Bouabid Bouden

Personal information
- Full name: Bouabid Bouden
- Date of birth: 1 February 1982 (age 43)
- Place of death: Rabat, Morocco
- Height: 1.77 m (5 ft 10 in)
- Position: Forward

Youth career
- FAR de Rabat

Senior career*
- Years: Team / Apps / (Gls)
- 1998–2005: Lens
- 2002–2003: → Beauvais (loan)
- 2005: → Al Ahli (loan)
- 2005–2006: Odense Boldklub
- 2006–2012: Kawkab Marrakech
- 2012–2013: COD Meknès

International career^{‡}
- 2002–2005: Morocco / 3 / (1)

= Bouabid Bouden =

Moroccan footballer (born 1982)

Bouabid Bouden (born 1 February 1982 in Rabat) is a Moroccan footballer.
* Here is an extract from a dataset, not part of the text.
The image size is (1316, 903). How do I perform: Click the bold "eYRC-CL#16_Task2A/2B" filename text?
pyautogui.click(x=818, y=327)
Bouden has played for Kawkab Marrakech, Odense Boldklub and French team RC Lens. He also played on loan for AS Beauvais Oise in Ligue 2.

He was part of the Moroccan 2004 Olympic football team, which exited in the first round, finishing third in group D behind group winners Iraq and runners-up Costa Rica. In total Bouden has been capped 7 times for the Moroccan national team.